Aging
Live Like Your Life Depends on It
Why elders tend to be more vivacious than younger people.
Posted July 13, 2013
Elders are usually the most vivacious among us, but we are too busy to notice. We are running around, getting things done, while they are living life to the fullest. Stereotypes about aging are so insidious and the physical realities are so prominent that we miss seeing the inner radiance that so many attain.
When my mother-in-law was dying, it took all of her strength to get down our steep front steps and take a walk around the block. We did this together as often as possible because it was what she lived for. As we made almost imperceptible progress down the sidewalk, she pointed out every garden ornament, artful decorations on mail boxes, each interesting texture on the bark of a tree. I had never seen my neighborhood before – not like this – even though I had traversed this sidewalk countless times on other walks.
At first, the slowness of our pace drove me wild. I had to conceal how infuriated I was and suppress the inner pressure of having so many other things to do. She would stop often, not because she was short of breath, but to get a better look at something. Eventually, I decided to put myself completely into the experience and let go of other concerns. How could I hurry a dying woman?
It was such a pleasure to do nothing but look around at the world. We should all live like this, regardless of age or proximity to death. Walking with her was like a prayer or a meditation. This was years ago now, and yet I still challenge myself to walk like that, to be receptive to this degree and really pay attention to all there is to see.
This is what aging and getting closer to dying teaches us – to live like your life depends on it. It seems as if it shouldn’t be necessary to get this old or this close to death to be able to seize the day the way my mother-in-law did, yet we are so easily sucked back in to days crowded with tasks and doings. Something has to slow us down, whether it is our becoming determined to do so or the approach of the ending.
Another insufficiently heralded part of aging is becoming more familiar with the humbling and therefore liberating aspects of having to die someday.
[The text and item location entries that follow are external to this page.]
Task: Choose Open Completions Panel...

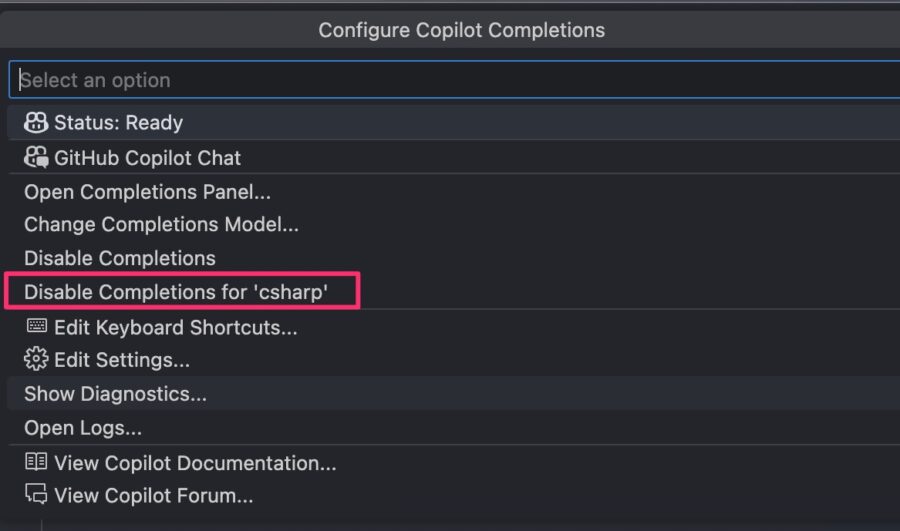Action: [x=453, y=192]
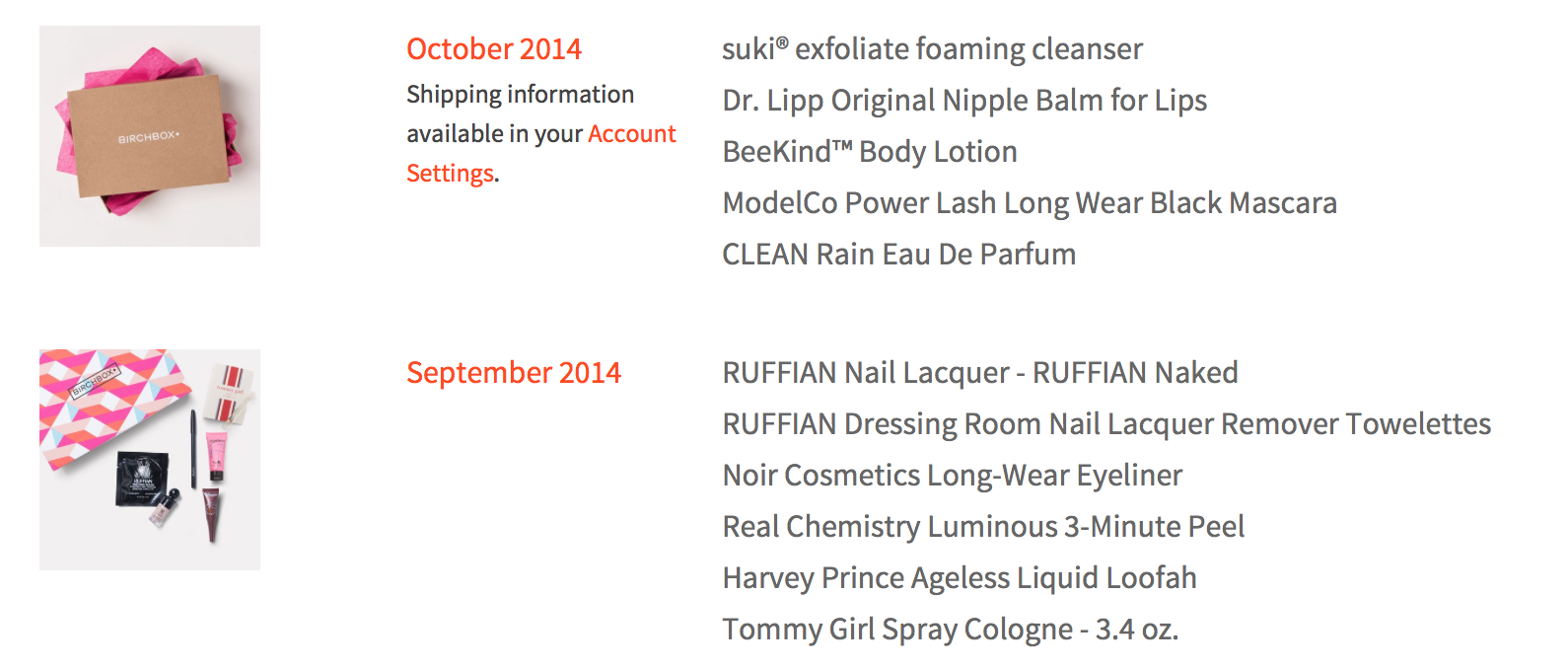View Tommy Girl Spray Cologne 3.4 oz.
The width and height of the screenshot is (1568, 669).
(951, 629)
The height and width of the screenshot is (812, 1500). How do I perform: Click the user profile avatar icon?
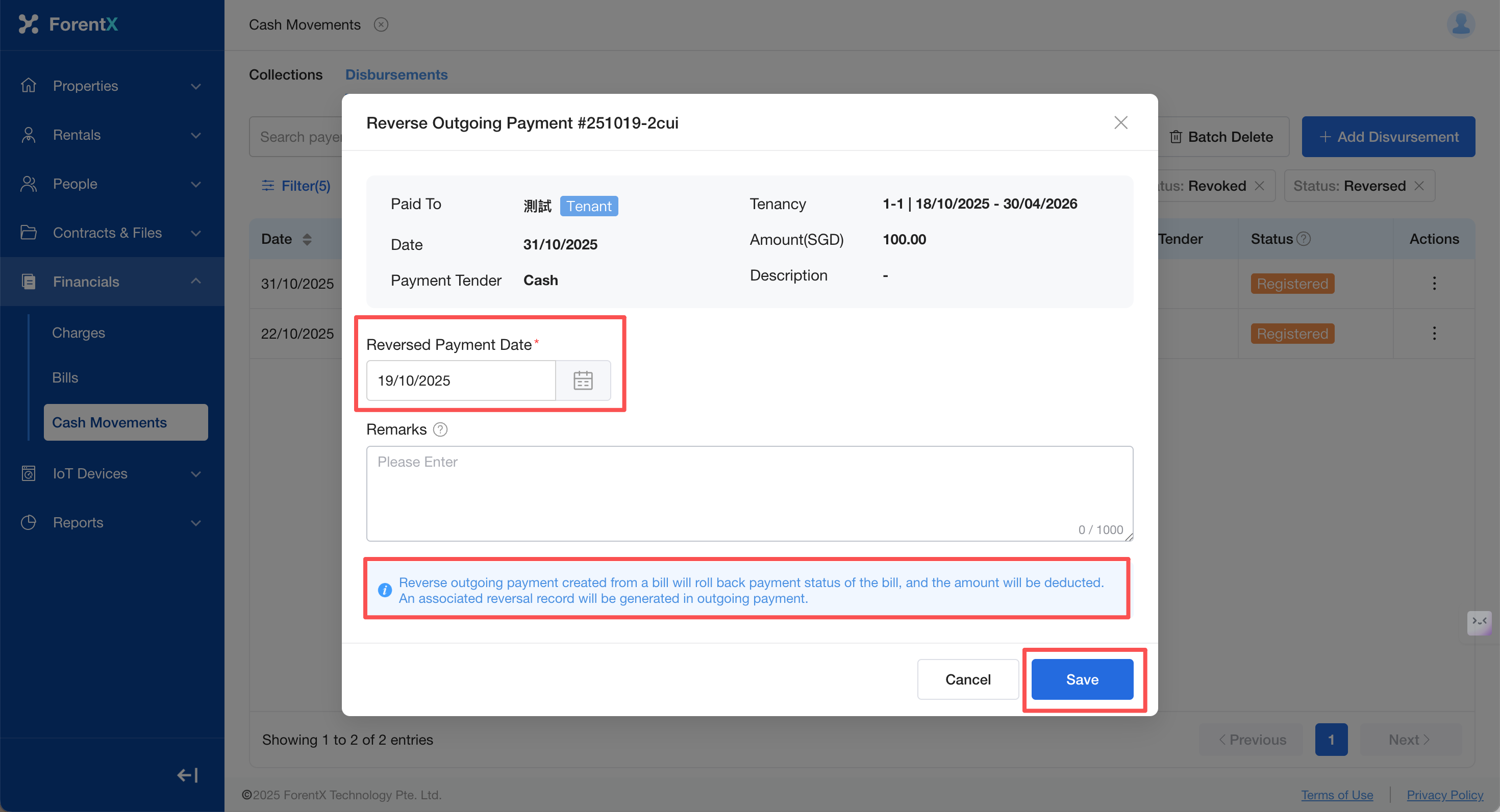(x=1460, y=24)
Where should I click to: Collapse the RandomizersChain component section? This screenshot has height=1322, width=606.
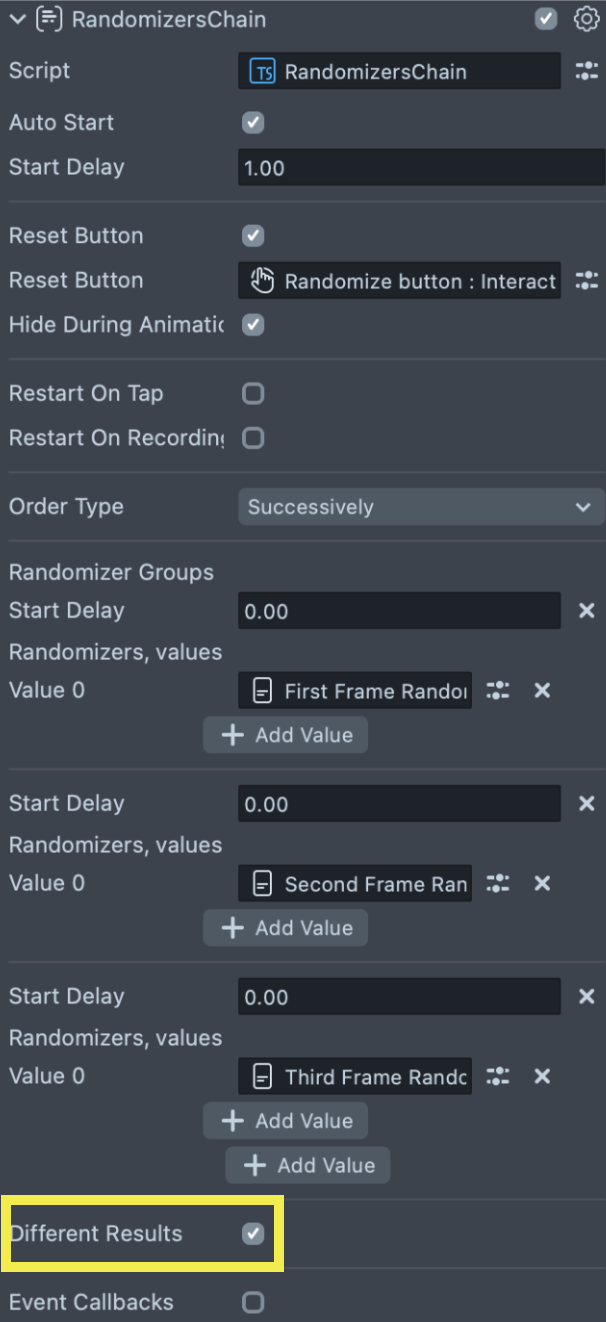click(17, 19)
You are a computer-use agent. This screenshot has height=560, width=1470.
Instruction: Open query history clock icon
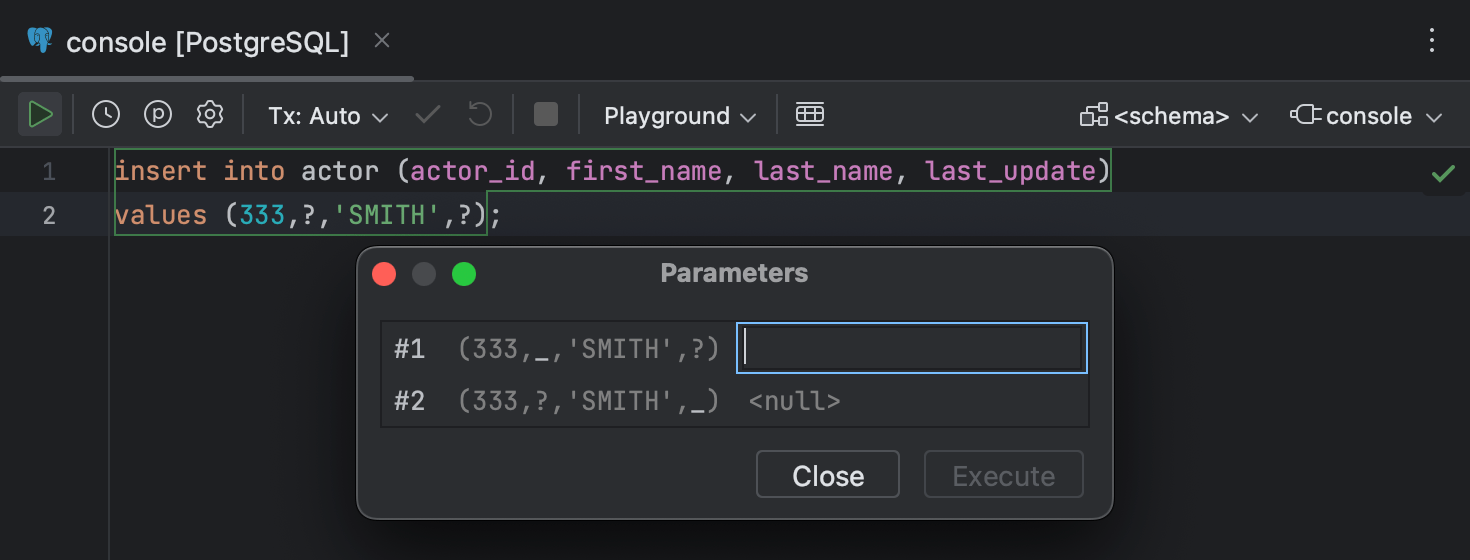106,115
In The Denial of Death, one of the great books of the twentieth century, Ernest Becker writes, "Man is literally split in two: He has an awareness of his own splendid uniqueness in that he sticks out of nature with a towering majesty, and yet he goes back into the ground a few feet in order blindly and dumbly to rot and disappear forever."
The problem with slowing down is that it puts us face-to-face with all that we have been avoiding, such as the poignancy of losing people we love and the almost perpetual grieving that living requires. We prefer to keep busy, avert our eyes and keep the happier subjects in view. Thus, a cycle ensues in which we try to elude the fact that everything and everyone is temporary. The more we avoid this truth, the greater is our fear of it. Conversely, if we embrace it, we grow calmer.
I have asked myself to try paying attention in a life-affirming way at least five minutes every morning, afternoon, and evening. Five minutes is a long time to pay attention. It’s not so easy to put aside my distractions and preoccupations. The nonstop buzzing in my mind about what will happen later in the day, the next day, and the day after that ceases only after concerted and prolonged effort. Also, to be confronted with what’s really going on inside of me isn’t always pleasant. The feelings hiding underneath constant activity rise right up and ask to be named.
My mother-in-law reminded me of the patient momentum of looking and really seeing, turning an ordinary walk into gladness for still being among the living. Most of the time, this is what I find – the gift it is to continue to be in the world. I welcome getting older because my capacity to enter into such vividness gets stronger every day.
Adapted from: Wendy Lustbader, Life Gets Better: The Unexpected Pleasures of Growing Older, Tarcher/Penguin, 2011.